In [12]:
import torch
import torch.nn as nn
from torch.nn.functional import tanh

class leaky_tanh(nn.Module):
    def __init__(self, alpha, gamma, rho):
        """
        Initialize learnable parameters:
        alpha = controls influence of past information
        gamma = controls amplitude from nonlinear term
        """
        super(leaky_tanh,self).__init__()
        self.a = alpha
        self.g = gamma
    
    def forward(self, x):
        return (1-self.a)*x + self.a*self.g*tanh(x)

In [2]:
import numpy as np
import torchvision
import matplotlib.pyplot as plt
from time import time
from torchvision import datasets, transforms
from torch import optim

In [3]:
transform = transforms.Compose([transforms.ToTensor(),
                              transforms.Normalize((0.5,), (0.5,)),
                              ])

trainset = datasets.MNIST('./Data/mnist', download=True, train=True, transform=transform)
valset = datasets.MNIST('./Data/mnist', download=True, train=False, transform=transform)
trainloader = torch.utils.data.DataLoader(trainset, batch_size=64, shuffle=True)
valloader = torch.utils.data.DataLoader(valset, batch_size=64, shuffle=True)

In [4]:
dataiter = iter(trainloader)
images, labels = dataiter.next()

print(images.shape)
print(labels.shape)

torch.Size([64, 1, 28, 28])
torch.Size([64])


In [13]:
input_size = 784
hidden_sizes = [128, 64]
output_size = 10


l1 = 128
l2 = 64

a1 = torch.rand((l1,1),requires_grad=True)
a2 = torch.rand((l2,1),requires_grad=True)

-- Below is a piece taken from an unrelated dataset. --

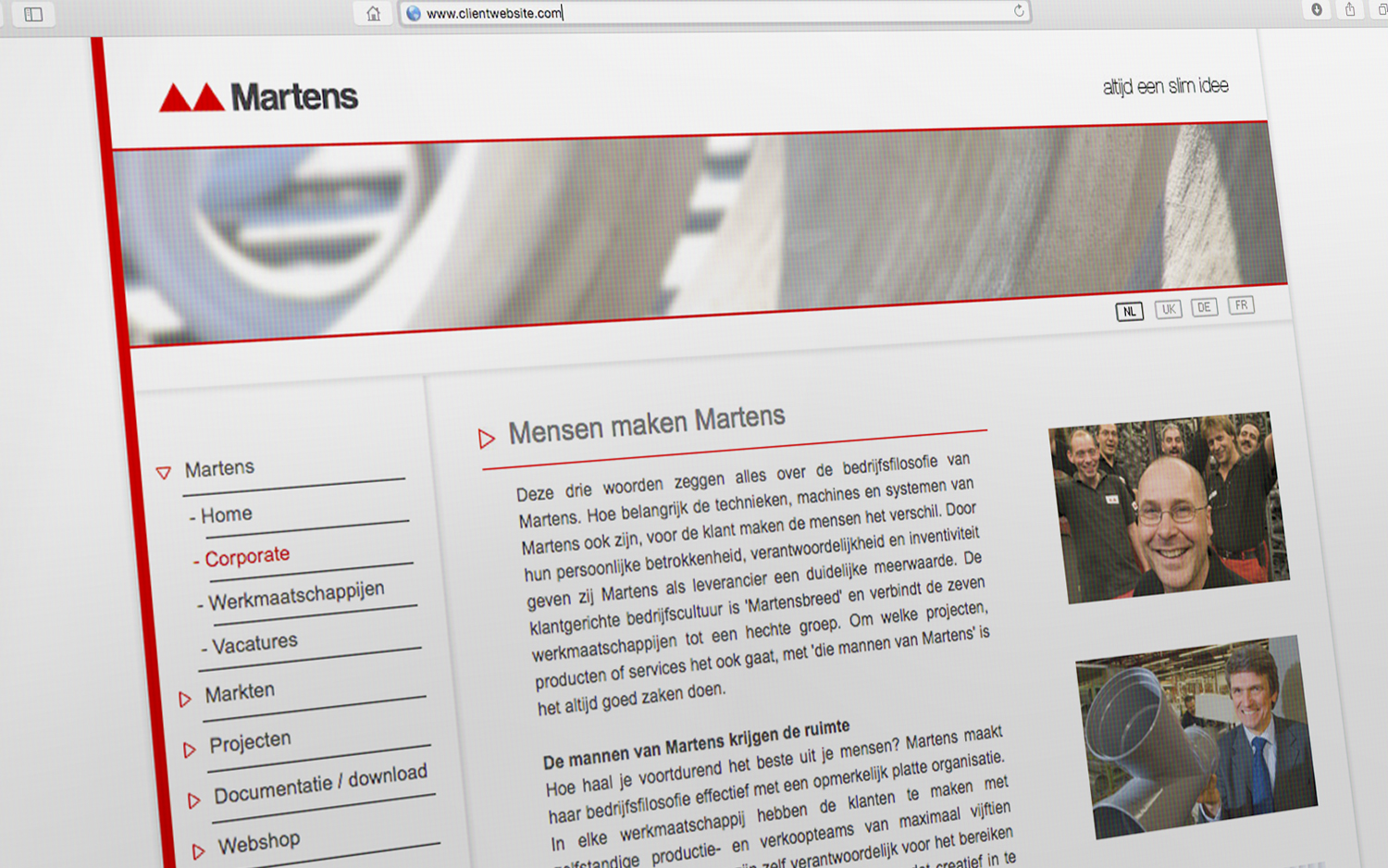
Task: Click the browser share icon
Action: point(1350,9)
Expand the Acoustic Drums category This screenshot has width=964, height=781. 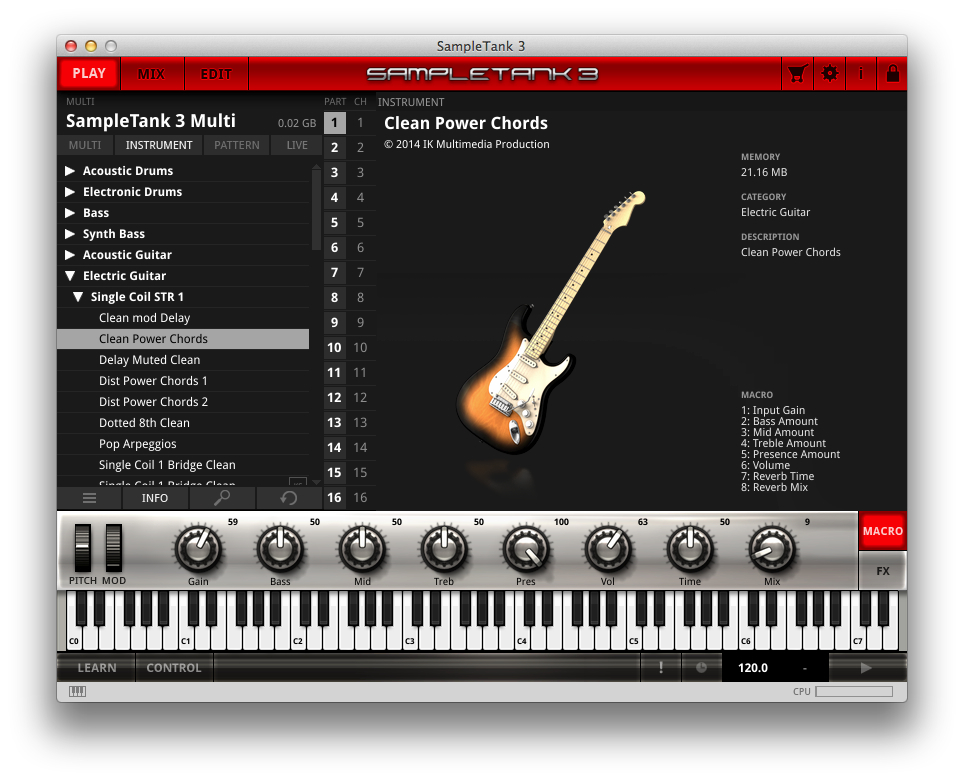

g1 = 2.*torch.rand((l1,1),requires_grad=True)
g2 = 2.*torch.rand((l2,1),requires_grad=True)

r1 = 2.*torch.rand((l1,1),requires_grad=True)
r2 = 2.*torch.rand((l2,1),requires_grad=True)

#Lky1 = leaky_tanh(a1,g1,r2)   #128
#Lky2 = leaky_tanh(a2,g2,r2)   #64                

model = nn.Sequential(nn.Linear(input_size, hidden_sizes[0]),
                      leaky_tanh(a1,g1,r2),
                      nn.Linear(hidden_sizes[0], hidden_sizes[1]),
                      leaky_tanh(a2,g2,r2),
                      nn.Linear(hidden_sizes[1], output_size),
                      nn.LogSoftmax(dim=1)).cuda()
print(model)

Sequential(
  (0): Linear(in_features=784, out_features=128, bias=True)
  (1): leaky_tanh()
  (2): Linear(in_features=128, out_features=64, bias=True)
  (3): leaky_tanh()
  (4): Linear(in_features=64, out_features=10, bias=True)
  (5): LogSoftmax(dim=1)
)


In [14]:
criterion = nn.NLLLoss()
images, labels = next(iter(trainloader))
images = images.view(images.shape[0], -1)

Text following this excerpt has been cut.